Оператор тем временем пришел в себя. Опустив голову, он с ужасом смотрел на кончик качающейся трубки, торчащей из его шеи. Он беззвучно открывал рот и пытался что-то сказать.
– Петя, не пытайся говорить, не получится, – прижал палец к его губам ветеринар. – До голосовых связок воздух не доходит. Но ты вне опасности! Сейчас тебя отвезут в хирургию, через неделю будешь как новенький целковый. Где-то у меня был лейкопластырь, – надо зафиксировать трубку.
Он открыл аптечку, достал пластырь и вздохнул:
– Вот и попили чайку! Ну, да ладно… в другой раз. Да и в сахарнице пусто…
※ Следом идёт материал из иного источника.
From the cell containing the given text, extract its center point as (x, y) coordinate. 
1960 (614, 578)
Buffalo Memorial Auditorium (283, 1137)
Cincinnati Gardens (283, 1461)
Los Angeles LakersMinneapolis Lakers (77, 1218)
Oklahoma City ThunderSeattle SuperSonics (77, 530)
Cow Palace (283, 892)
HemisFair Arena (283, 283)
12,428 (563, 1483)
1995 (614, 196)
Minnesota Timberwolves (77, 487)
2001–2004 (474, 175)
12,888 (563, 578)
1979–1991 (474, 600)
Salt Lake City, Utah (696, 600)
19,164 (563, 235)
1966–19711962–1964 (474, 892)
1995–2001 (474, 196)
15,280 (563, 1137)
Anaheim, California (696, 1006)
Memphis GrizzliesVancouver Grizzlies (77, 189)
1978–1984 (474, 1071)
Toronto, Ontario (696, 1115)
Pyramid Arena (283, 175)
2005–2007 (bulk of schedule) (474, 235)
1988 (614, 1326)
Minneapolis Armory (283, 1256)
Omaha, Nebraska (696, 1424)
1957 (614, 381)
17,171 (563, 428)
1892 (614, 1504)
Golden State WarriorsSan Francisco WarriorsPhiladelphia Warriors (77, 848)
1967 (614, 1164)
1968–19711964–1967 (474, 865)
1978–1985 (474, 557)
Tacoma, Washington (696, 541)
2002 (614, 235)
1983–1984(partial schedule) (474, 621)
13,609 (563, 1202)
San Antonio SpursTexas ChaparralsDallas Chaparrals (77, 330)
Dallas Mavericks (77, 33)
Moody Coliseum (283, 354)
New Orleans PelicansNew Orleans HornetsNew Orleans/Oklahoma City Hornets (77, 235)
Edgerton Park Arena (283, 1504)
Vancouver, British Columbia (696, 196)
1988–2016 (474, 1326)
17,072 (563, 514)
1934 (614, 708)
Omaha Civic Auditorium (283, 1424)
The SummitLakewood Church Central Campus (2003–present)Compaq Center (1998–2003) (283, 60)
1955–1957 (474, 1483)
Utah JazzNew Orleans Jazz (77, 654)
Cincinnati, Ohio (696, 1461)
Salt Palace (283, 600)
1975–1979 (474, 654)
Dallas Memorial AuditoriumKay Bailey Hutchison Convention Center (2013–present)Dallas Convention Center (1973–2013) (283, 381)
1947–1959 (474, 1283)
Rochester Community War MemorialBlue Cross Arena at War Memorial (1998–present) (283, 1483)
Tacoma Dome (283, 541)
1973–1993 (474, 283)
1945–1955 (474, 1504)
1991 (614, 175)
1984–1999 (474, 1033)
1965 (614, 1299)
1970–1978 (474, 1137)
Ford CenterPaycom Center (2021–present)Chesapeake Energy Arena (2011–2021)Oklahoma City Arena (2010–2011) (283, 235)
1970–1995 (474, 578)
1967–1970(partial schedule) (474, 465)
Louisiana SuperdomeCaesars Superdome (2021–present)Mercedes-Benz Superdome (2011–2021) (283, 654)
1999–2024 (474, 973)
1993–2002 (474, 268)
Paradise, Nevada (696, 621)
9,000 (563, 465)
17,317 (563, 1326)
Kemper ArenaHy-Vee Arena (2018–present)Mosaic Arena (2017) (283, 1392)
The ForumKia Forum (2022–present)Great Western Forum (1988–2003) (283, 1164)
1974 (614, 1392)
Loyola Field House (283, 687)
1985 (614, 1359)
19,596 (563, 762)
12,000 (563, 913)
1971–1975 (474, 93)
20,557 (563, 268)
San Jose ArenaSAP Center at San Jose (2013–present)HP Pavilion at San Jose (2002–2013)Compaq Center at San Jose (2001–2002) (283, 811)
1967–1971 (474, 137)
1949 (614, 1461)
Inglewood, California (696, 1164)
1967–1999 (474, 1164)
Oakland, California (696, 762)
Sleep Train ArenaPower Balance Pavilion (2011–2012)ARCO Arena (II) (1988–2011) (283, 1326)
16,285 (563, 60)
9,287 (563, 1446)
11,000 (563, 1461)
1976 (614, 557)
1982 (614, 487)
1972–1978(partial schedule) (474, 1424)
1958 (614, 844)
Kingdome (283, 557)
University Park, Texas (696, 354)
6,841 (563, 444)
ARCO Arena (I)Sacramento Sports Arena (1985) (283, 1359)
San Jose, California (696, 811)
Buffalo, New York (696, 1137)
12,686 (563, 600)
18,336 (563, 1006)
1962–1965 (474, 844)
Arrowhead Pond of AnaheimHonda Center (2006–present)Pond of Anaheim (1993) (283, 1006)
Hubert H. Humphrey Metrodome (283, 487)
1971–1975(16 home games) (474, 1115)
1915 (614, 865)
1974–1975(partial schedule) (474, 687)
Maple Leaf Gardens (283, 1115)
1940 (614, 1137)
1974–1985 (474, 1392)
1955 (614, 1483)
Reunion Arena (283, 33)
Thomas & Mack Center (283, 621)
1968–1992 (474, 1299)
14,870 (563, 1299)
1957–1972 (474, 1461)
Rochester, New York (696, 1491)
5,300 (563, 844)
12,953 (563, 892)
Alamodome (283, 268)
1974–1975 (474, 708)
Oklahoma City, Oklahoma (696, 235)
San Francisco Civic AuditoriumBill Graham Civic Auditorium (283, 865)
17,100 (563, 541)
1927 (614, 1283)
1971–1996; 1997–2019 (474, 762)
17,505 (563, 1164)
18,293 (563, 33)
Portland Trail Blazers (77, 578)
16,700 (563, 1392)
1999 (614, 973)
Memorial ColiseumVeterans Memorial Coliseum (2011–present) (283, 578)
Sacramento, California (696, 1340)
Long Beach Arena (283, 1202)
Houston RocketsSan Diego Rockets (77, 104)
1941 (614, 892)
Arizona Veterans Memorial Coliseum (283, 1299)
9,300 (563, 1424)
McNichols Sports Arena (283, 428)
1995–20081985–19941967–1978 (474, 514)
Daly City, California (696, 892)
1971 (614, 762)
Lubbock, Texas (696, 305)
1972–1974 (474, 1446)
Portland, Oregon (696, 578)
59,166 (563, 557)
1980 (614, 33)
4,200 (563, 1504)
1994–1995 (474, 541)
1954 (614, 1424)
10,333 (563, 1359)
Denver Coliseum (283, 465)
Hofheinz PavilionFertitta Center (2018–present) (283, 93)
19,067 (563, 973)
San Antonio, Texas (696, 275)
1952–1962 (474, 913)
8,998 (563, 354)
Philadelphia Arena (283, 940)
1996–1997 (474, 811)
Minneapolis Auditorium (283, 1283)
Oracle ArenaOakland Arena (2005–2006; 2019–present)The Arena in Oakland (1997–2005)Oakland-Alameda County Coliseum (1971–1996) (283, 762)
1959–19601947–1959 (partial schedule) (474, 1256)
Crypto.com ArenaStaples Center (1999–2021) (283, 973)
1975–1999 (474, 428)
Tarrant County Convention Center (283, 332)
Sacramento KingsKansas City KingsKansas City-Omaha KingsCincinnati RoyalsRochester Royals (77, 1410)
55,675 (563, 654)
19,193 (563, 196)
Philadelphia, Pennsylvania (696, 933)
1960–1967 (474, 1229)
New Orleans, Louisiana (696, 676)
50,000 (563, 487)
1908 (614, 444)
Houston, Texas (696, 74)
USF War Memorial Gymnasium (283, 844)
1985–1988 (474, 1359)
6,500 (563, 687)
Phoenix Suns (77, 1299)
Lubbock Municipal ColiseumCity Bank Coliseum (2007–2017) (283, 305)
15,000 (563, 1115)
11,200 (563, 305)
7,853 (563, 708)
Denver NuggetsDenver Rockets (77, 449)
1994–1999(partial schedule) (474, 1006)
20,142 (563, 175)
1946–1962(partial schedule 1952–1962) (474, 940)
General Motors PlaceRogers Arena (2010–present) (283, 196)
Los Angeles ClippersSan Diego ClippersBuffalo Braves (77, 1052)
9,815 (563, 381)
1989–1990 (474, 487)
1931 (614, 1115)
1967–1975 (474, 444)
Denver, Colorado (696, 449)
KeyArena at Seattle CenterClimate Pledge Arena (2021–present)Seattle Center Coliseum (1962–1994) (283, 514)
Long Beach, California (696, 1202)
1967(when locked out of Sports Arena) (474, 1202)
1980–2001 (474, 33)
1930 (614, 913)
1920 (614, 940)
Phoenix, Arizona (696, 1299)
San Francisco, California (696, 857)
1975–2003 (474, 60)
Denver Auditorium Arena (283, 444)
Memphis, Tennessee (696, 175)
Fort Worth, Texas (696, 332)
В машине, по рекомендации Ивана Петровича, Петра усадили на переднее сидение, укрепив ремнем безопасности. Вадим сбегал на озеро, залил в радиатор воду. Затем подошел к Андрею и что-то ему сказал. Тот кивнул в ответ. Обойдя машину, водитель открыл багажник и вытащил на траву мешок с сахаром.
– Это что? – Спросил поэт.
– Это вам… к чаю, – ответил Вадим.
Хек и Пит переглянулись.
– Держись правее! – Хек-хек… – напутствовал Харлампий. – Там дорога ездовитее. Путь вам чистый!
ГЛАВА ЧЕТВЁРТАЯ
РОЖДЕСТВО
«Так, посмотрим, что у меня из еды? – Петя почесал затылок, открывая холодильник. Там было не густо: кусок варёной колбасы, несколько ломтиков сыра на тарелке, да два апельсина – остатки вчерашнего пиршества. «Гляди-ка! Даже шампанское осталось!» – удивился он, заметив в дверце зеленоватую бутылку «Вдова Клико».